Question

A light bulb manufacturer guarantees that the mean life of a certain type of light bulb is at least 720 hours. A random sample of 51 light bulbs as a mean of 701.6 hours with a population standard deviation of 62 hours. At an α=0.05, can you support the company’s claim using the test statistic?

Answer 1

`z=(701.6-720)/((62)/(√(51)))=-2.119`

`p_v =P(Z<-2.119)=0.017`

If we compare the p value and the significance level given
`\alpha=0.05` we see that
`p_v<\alpha` so we can conclude that we have enough evidence to reject the null hypothesis, so we can conclude that the true mean is lower then 720 hours at 5% of signficance.

Explanation:

Data given and notation

`\bar X=701.6` represent the sample mean

`\sigma=62` represent the population standard deviation

`n=51` sample size

`\mu_o =720` represent the value that we want to test

`\alpha=0.05` represent the significance level for the hypothesis test.

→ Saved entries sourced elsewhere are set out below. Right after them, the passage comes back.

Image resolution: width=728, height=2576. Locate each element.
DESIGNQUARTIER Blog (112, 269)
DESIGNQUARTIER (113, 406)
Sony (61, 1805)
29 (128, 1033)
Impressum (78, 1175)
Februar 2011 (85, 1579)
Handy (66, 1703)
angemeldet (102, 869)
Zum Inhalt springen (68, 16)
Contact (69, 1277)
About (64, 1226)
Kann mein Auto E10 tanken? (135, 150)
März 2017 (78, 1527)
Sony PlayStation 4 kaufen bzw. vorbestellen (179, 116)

z would represent the statistic (variable of interest)

`p_v` represent the p value for the test (variable of interest)

State the null and alternative hypotheses.

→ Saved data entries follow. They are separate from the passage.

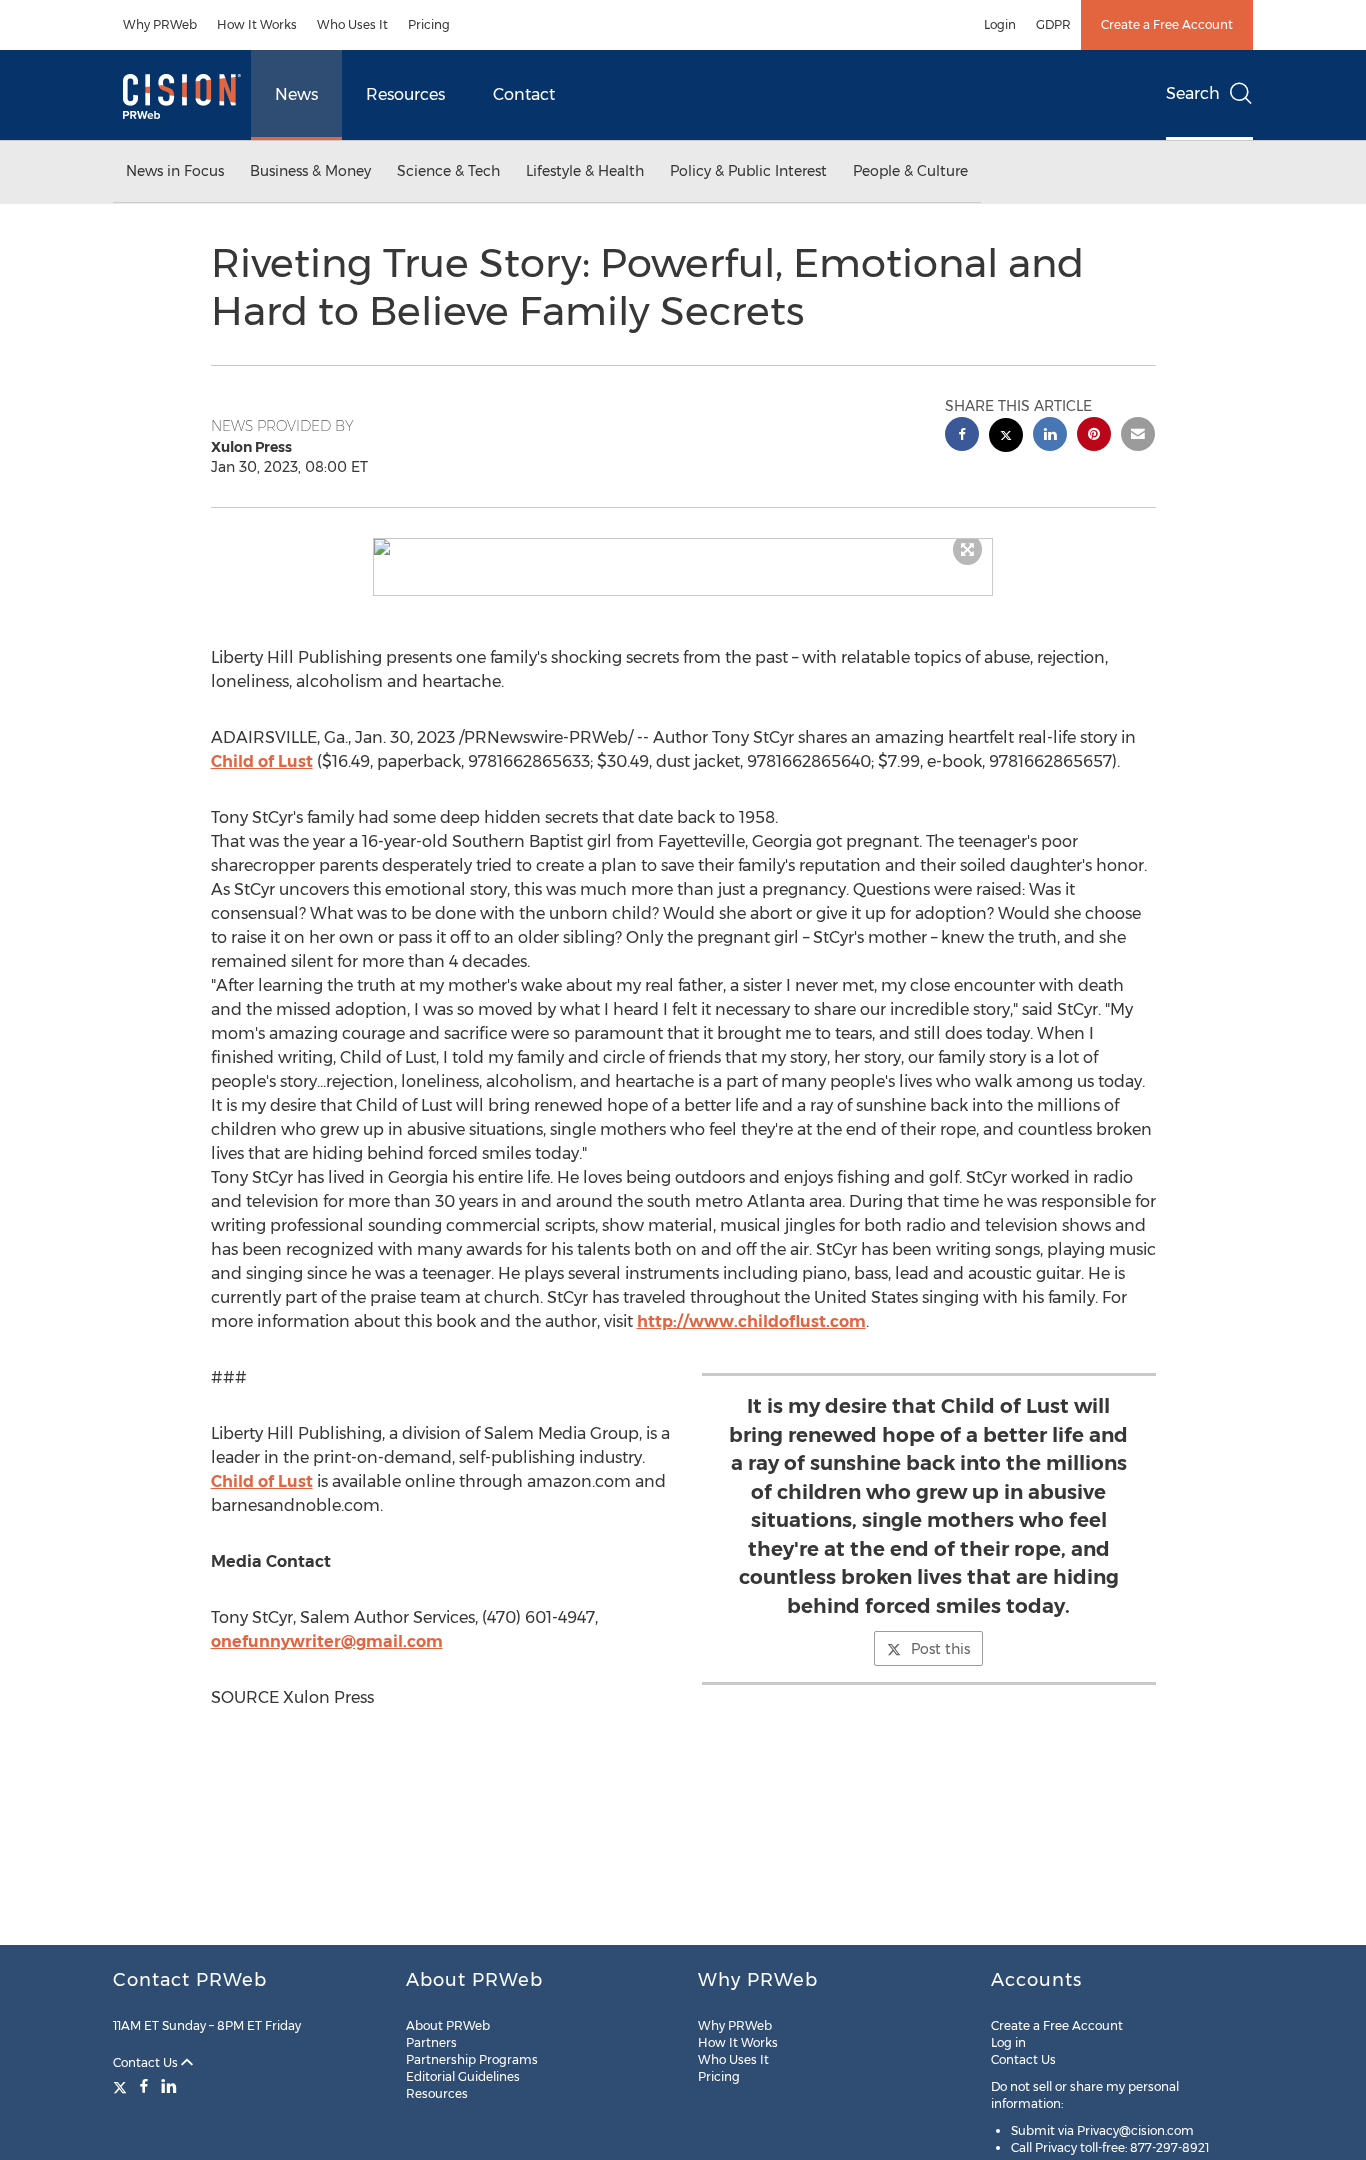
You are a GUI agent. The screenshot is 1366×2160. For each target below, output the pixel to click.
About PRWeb (448, 2025)
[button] (683, 547)
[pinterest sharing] (1094, 436)
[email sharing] (1138, 436)
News (296, 94)
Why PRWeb (160, 24)
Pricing (429, 24)
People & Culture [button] (910, 171)
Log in (1008, 2042)
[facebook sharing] (962, 436)
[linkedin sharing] (1050, 436)
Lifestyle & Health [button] (585, 171)
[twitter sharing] (1006, 437)
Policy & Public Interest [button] (748, 171)
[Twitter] (122, 2086)
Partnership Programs (472, 2059)
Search (1193, 93)
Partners (431, 2042)
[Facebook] (144, 2086)
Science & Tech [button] (448, 171)
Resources (405, 94)
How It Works (257, 24)
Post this (940, 1649)
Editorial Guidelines (463, 2076)
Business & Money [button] (310, 171)
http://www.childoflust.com (751, 1321)
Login (1000, 24)
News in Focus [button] (175, 171)
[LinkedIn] (169, 2086)
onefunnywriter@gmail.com (327, 1641)
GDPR (1053, 24)
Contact (524, 94)
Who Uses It (352, 24)
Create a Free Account (1167, 24)
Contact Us (147, 2062)
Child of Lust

We need to conduct a hypothesis in order to check if the mean is at least 720 hours :

Null hypothesis:
`\mu \geq 720`

Alternative hypothesis:
`\mu < 720`

Since we know the population deviation, is better apply a z test to compare the actual mean to the reference value, and the statistic is given by:

`z=(\bar X-\mu_o)/((\sigma)/(√(n)))` (1)

z-test: "Is used to compare group means. Is one of the most common tests and is used to determine if the mean is (higher, less or not equal) to an specified value".

Calculate the statistic

We can replace in formula (1) the info given like this:

`z=(701.6-720)/((62)/(√(51)))=-2.119`

P-value

Since is a left tailed test the p value would be:

`p_v =P(Z<-2.119)=0.017`

Conclusion

If we compare the p value and the significance level given
`\alpha=0.05` we see that
`p_v<\alpha` so we can conclude that we have enough evidence to reject the null hypothesis, so we can conclude that the true mean is lower then 720 hours at 5% of signficance.